[To do] Can you rewrite the lines below as a numbered list, starting at the line that contains "Open the Help question mark icon" and ending at the line that contains "click(x=1265, y=89)", with both of those lines included? Leave out any blank lines and any pictures.

--- Start Listing ---

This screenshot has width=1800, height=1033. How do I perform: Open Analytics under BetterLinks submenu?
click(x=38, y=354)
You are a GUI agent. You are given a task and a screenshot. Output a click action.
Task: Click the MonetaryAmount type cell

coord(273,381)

--- End Listing ---
--- Start Listing ---

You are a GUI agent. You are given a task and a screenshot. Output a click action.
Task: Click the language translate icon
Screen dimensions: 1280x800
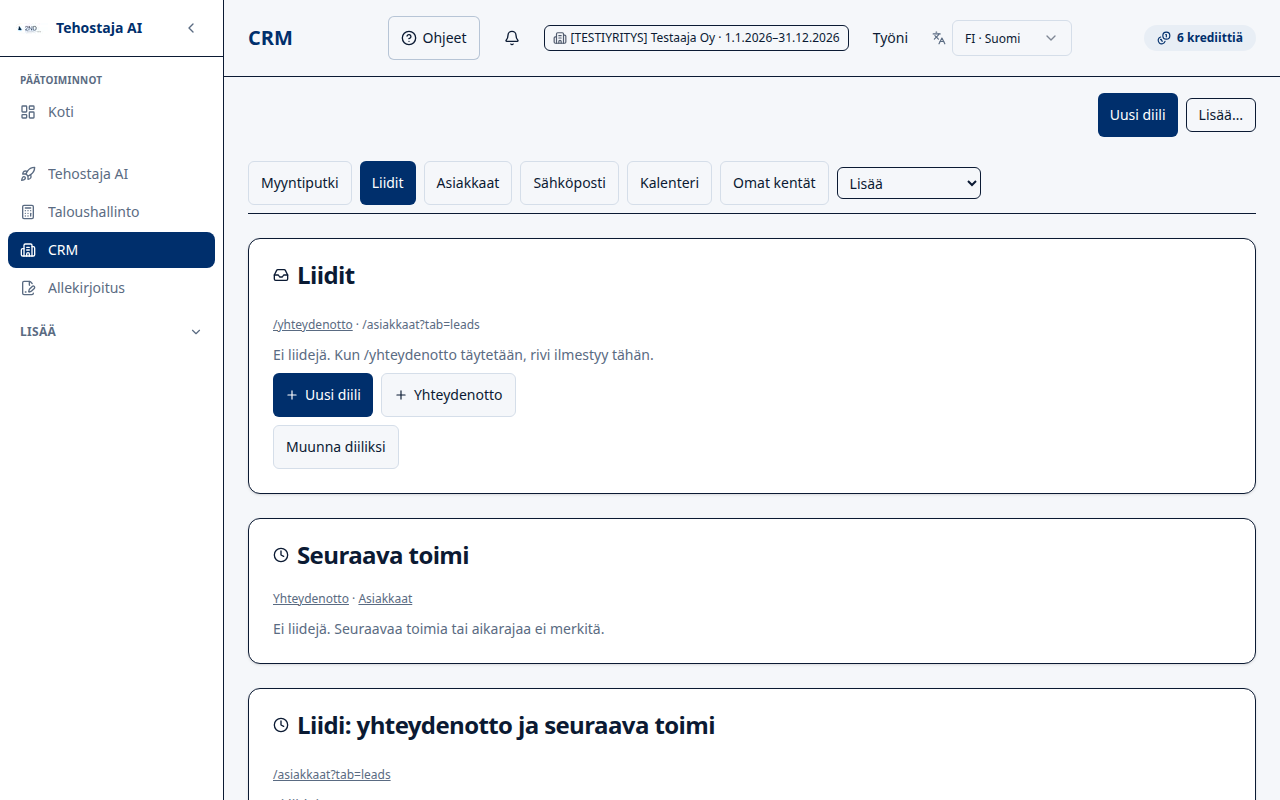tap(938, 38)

--- End Listing ---
--- Start Listing ---

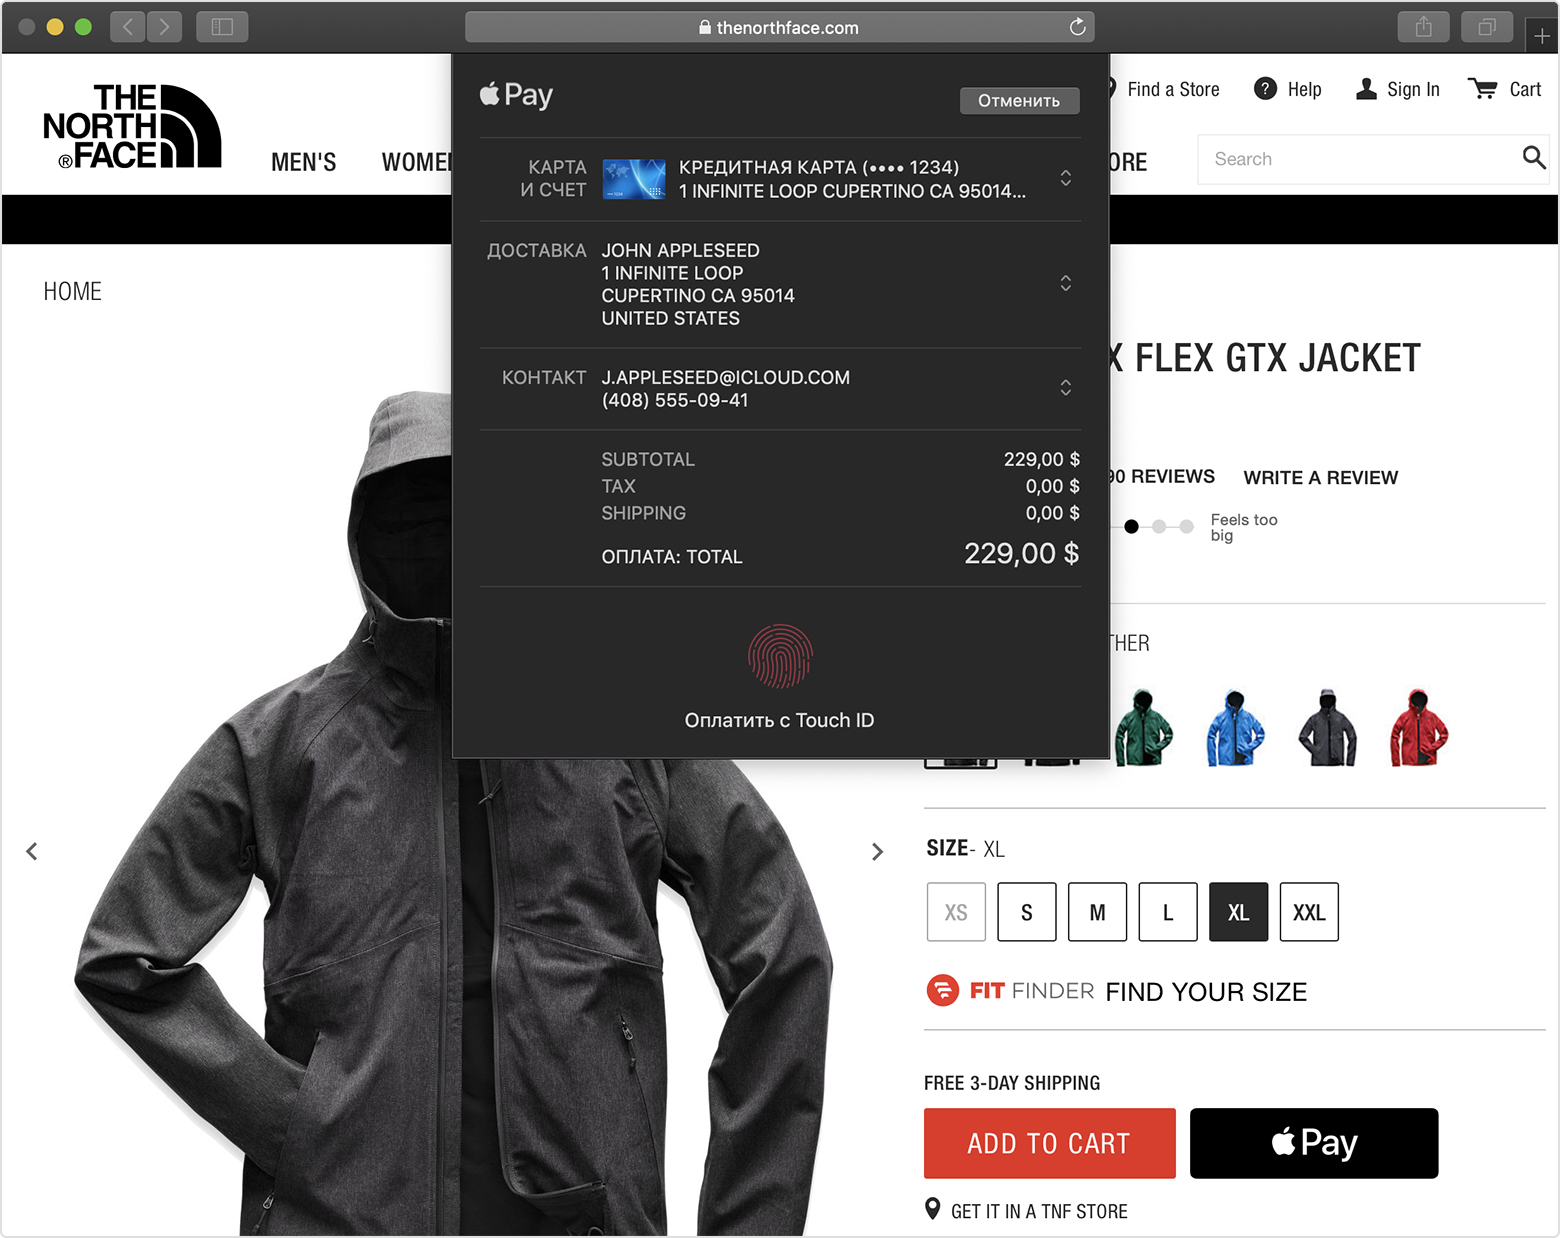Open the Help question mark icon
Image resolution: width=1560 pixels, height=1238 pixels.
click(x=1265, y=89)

--- End Listing ---

[Finished exercise]
1. Open the Help question mark icon
2. Image resolution: width=1560 pixels, height=1238 pixels.
3. click(x=1265, y=89)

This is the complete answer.